* About this exercise
Below is a block of records; repeat each one exactly.

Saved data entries
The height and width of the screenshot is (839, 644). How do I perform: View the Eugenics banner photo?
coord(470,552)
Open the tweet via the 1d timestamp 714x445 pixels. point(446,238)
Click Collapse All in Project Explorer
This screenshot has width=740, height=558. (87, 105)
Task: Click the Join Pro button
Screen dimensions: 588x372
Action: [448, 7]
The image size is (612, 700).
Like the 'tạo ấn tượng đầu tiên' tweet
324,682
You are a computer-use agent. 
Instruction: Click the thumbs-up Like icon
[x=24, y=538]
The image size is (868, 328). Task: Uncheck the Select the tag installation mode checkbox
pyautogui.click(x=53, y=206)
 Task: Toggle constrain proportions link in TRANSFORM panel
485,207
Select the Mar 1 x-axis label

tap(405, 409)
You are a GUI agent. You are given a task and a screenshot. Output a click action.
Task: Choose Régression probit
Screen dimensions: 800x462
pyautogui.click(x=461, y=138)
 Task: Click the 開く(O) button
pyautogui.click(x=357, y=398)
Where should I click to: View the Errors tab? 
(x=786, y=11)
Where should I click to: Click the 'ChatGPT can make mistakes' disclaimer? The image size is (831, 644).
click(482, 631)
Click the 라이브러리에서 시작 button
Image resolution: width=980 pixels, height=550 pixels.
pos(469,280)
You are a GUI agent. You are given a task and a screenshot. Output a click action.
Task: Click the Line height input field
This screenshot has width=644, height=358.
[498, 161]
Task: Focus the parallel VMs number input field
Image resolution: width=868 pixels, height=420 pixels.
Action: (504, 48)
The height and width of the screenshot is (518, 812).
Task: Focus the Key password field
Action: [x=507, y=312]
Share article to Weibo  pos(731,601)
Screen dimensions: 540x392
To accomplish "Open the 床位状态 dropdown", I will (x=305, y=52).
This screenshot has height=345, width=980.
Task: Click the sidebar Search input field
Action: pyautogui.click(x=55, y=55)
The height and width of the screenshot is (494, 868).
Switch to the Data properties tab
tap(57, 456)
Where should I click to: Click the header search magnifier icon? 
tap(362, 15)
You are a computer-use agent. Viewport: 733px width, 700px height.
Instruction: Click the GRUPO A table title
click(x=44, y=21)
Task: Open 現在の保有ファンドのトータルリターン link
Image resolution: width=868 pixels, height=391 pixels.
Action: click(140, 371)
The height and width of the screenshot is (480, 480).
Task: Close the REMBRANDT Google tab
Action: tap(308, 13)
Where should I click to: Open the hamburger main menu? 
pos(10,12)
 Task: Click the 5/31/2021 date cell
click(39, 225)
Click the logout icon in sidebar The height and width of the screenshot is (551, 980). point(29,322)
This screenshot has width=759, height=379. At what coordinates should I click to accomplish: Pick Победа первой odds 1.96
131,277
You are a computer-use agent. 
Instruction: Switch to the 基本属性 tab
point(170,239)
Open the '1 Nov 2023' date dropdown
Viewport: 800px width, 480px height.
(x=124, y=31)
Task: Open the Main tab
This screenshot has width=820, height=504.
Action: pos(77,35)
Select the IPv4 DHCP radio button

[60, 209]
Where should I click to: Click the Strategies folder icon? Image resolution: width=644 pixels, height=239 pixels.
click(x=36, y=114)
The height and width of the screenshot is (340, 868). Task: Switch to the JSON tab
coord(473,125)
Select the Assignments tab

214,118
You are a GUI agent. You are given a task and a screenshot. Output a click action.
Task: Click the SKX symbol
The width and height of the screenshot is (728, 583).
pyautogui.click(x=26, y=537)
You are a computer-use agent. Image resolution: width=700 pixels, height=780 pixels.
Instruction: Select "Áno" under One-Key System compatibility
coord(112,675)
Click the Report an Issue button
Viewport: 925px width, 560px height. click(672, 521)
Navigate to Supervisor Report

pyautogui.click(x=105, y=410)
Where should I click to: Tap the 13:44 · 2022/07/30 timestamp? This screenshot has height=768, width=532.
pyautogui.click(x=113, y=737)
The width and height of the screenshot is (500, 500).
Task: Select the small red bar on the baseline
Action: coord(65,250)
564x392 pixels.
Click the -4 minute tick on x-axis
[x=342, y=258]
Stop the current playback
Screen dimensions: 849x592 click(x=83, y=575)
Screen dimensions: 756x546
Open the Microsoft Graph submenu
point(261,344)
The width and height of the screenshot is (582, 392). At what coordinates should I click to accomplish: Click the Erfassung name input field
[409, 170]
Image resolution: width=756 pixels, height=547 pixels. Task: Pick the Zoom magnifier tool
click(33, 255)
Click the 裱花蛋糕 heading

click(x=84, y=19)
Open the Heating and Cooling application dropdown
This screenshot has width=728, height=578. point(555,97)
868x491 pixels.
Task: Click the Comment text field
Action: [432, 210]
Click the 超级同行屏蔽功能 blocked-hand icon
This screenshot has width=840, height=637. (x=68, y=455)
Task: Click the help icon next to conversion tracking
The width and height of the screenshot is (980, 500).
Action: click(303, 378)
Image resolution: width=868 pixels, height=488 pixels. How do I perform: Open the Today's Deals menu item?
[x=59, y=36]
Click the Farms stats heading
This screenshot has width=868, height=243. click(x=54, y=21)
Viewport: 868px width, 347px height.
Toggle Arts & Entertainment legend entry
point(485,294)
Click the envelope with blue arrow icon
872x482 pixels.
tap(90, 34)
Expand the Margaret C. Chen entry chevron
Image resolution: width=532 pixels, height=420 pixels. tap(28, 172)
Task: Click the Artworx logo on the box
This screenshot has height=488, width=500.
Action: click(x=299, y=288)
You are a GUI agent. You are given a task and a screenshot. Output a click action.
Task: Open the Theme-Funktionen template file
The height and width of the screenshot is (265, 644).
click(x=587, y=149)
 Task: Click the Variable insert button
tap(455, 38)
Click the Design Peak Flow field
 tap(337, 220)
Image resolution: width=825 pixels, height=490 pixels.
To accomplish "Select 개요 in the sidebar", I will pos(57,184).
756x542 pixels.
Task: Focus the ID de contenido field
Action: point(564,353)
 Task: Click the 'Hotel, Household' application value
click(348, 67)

* Answer space
The height and width of the screenshot is (839, 644). How do I perform: View the Eugenics banner photo?
coord(470,552)
Open the tweet via the 1d timestamp 714x445 pixels. point(446,238)
Click Collapse All in Project Explorer
This screenshot has width=740, height=558. (87, 105)
Task: Click the Join Pro button
Screen dimensions: 588x372
Action: [448, 7]
The image size is (612, 700).
Like the 'tạo ấn tượng đầu tiên' tweet
324,682
You are a computer-use agent. 
Instruction: Click the thumbs-up Like icon
[x=24, y=538]
The image size is (868, 328). Task: Uncheck the Select the tag installation mode checkbox
pyautogui.click(x=53, y=206)
 Task: Toggle constrain proportions link in TRANSFORM panel
485,207
Select the Mar 1 x-axis label

tap(405, 409)
You are a GUI agent. You are given a task and a screenshot. Output a click action.
Task: Choose Régression probit
Screen dimensions: 800x462
pyautogui.click(x=461, y=138)
 Task: Click the 開く(O) button
pyautogui.click(x=357, y=398)
Where should I click to: View the Errors tab? 
(x=786, y=11)
Where should I click to: Click the 'ChatGPT can make mistakes' disclaimer? The image size is (831, 644).
click(482, 631)
Click the 라이브러리에서 시작 button
Image resolution: width=980 pixels, height=550 pixels.
pos(469,280)
You are a GUI agent. You are given a task and a screenshot. Output a click action.
Task: Click the Line height input field
This screenshot has width=644, height=358.
[498, 161]
Task: Focus the parallel VMs number input field
Image resolution: width=868 pixels, height=420 pixels.
Action: (504, 48)
The height and width of the screenshot is (518, 812).
Task: Focus the Key password field
Action: [x=507, y=312]
Share article to Weibo  pos(731,601)
Screen dimensions: 540x392
To accomplish "Open the 床位状态 dropdown", I will (x=305, y=52).
This screenshot has height=345, width=980.
Task: Click the sidebar Search input field
Action: pyautogui.click(x=55, y=55)
The height and width of the screenshot is (494, 868).
Switch to the Data properties tab
tap(57, 456)
Where should I click to: Click the header search magnifier icon? 
tap(362, 15)
You are a computer-use agent. Viewport: 733px width, 700px height.
Instruction: Click the GRUPO A table title
click(x=44, y=21)
Task: Open 現在の保有ファンドのトータルリターン link
Image resolution: width=868 pixels, height=391 pixels.
Action: click(140, 371)
The height and width of the screenshot is (480, 480).
Task: Close the REMBRANDT Google tab
Action: tap(308, 13)
Where should I click to: Open the hamburger main menu? 
pos(10,12)
 Task: Click the 5/31/2021 date cell
click(39, 225)
Click the logout icon in sidebar The height and width of the screenshot is (551, 980). point(29,322)
This screenshot has width=759, height=379. At what coordinates should I click to accomplish: Pick Победа первой odds 1.96
131,277
You are a computer-use agent. 
Instruction: Switch to the 基本属性 tab
point(170,239)
Open the '1 Nov 2023' date dropdown
Viewport: 800px width, 480px height.
(x=124, y=31)
Task: Open the Main tab
This screenshot has width=820, height=504.
Action: pos(77,35)
Select the IPv4 DHCP radio button

[60, 209]
Where should I click to: Click the Strategies folder icon? Image resolution: width=644 pixels, height=239 pixels.
click(x=36, y=114)
The height and width of the screenshot is (340, 868). Task: Switch to the JSON tab
coord(473,125)
Select the Assignments tab

214,118
You are a GUI agent. You are given a task and a screenshot. Output a click action.
Task: Click the SKX symbol
The width and height of the screenshot is (728, 583).
pyautogui.click(x=26, y=537)
You are a computer-use agent. Image resolution: width=700 pixels, height=780 pixels.
Instruction: Select "Áno" under One-Key System compatibility
coord(112,675)
Click the Report an Issue button
Viewport: 925px width, 560px height. click(672, 521)
Navigate to Supervisor Report

pyautogui.click(x=105, y=410)
Where should I click to: Tap the 13:44 · 2022/07/30 timestamp? This screenshot has height=768, width=532.
pyautogui.click(x=113, y=737)
The width and height of the screenshot is (500, 500).
Task: Select the small red bar on the baseline
Action: coord(65,250)
564x392 pixels.
Click the -4 minute tick on x-axis
[x=342, y=258]
Stop the current playback
Screen dimensions: 849x592 click(x=83, y=575)
Screen dimensions: 756x546
Open the Microsoft Graph submenu
point(261,344)
The width and height of the screenshot is (582, 392). At what coordinates should I click to accomplish: Click the Erfassung name input field
[409, 170]
Image resolution: width=756 pixels, height=547 pixels. Task: Pick the Zoom magnifier tool
click(33, 255)
Click the 裱花蛋糕 heading

click(x=84, y=19)
Open the Heating and Cooling application dropdown
This screenshot has width=728, height=578. point(555,97)
868x491 pixels.
Task: Click the Comment text field
Action: [432, 210]
Click the 超级同行屏蔽功能 blocked-hand icon
This screenshot has width=840, height=637. (x=68, y=455)
Task: Click the help icon next to conversion tracking
The width and height of the screenshot is (980, 500).
Action: click(303, 378)
Image resolution: width=868 pixels, height=488 pixels. How do I perform: Open the Today's Deals menu item?
[x=59, y=36]
Click the Farms stats heading
This screenshot has width=868, height=243. click(x=54, y=21)
Viewport: 868px width, 347px height.
Toggle Arts & Entertainment legend entry
point(485,294)
Click the envelope with blue arrow icon
872x482 pixels.
tap(90, 34)
Expand the Margaret C. Chen entry chevron
Image resolution: width=532 pixels, height=420 pixels. tap(28, 172)
Task: Click the Artworx logo on the box
This screenshot has height=488, width=500.
Action: click(x=299, y=288)
You are a GUI agent. You are given a task and a screenshot. Output a click action.
Task: Open the Theme-Funktionen template file
The height and width of the screenshot is (265, 644).
click(x=587, y=149)
 Task: Click the Variable insert button
tap(455, 38)
Click the Design Peak Flow field
 tap(337, 220)
Image resolution: width=825 pixels, height=490 pixels.
To accomplish "Select 개요 in the sidebar", I will pos(57,184).
756x542 pixels.
Task: Focus the ID de contenido field
Action: point(564,353)
 Task: Click the 'Hotel, Household' application value
click(348, 67)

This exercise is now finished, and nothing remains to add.